Science and Randomness

[Mark 13:13]

I googled all the way to Peano axioms too, but I was on my mobile, so I'd take some half an hour to reply with that...
Let's see the important ones for the 1+1=2 discussion.

1. 0 is a natural number.

6. For every natural number n, S(n) is a natural number.

Peano's original formulation of the axioms used 1 instead of 0 as the "first" natural number. This choice is arbitrary, as axiom 1 does not endow the constant 0 with any additional properties. However, because 0 is the additive identity in arithmetic, most modern formulations of the Peano axioms start from 0. Axioms 1 and 6 define a unary representation of the natural numbers: the number 1 can be defined as S(0), 2 as S(S(0)) (which is also S(1)), and, in general, any natural number n as Sn(0). The next two axioms define the properties of this representation.

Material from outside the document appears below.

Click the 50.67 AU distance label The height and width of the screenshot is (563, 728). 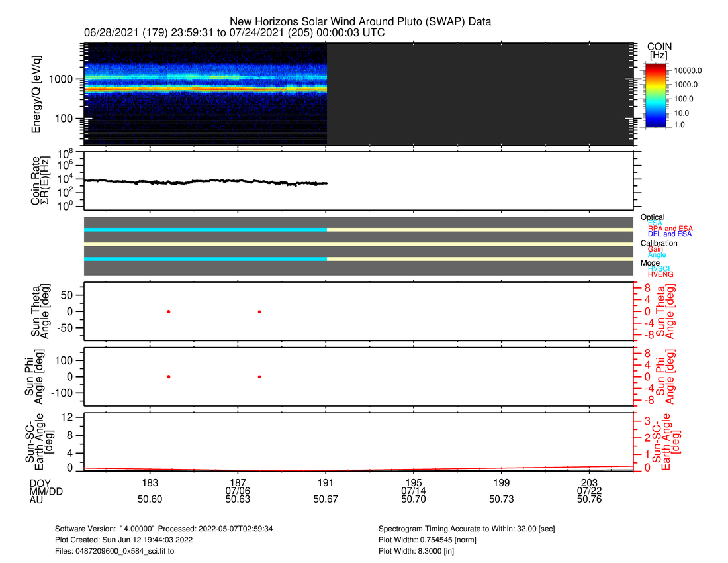click(x=326, y=499)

7. For every natural number n, S(n) = 0 is false. That is, there is no natural number whose successor is 0.

[...]

Addition is the function + : N × N → N (written in the usual infix notation, mapping two elements of N to another element of N), defined recursively as:
a+0=a,
a+S(b) = S(a+b)

Now, do the math!

hock: i know where you are at so i've tried to not get into anything to complicated, but knowing some of the members of the forum they will be able to settle the issue and explain it simply without getting too confusing.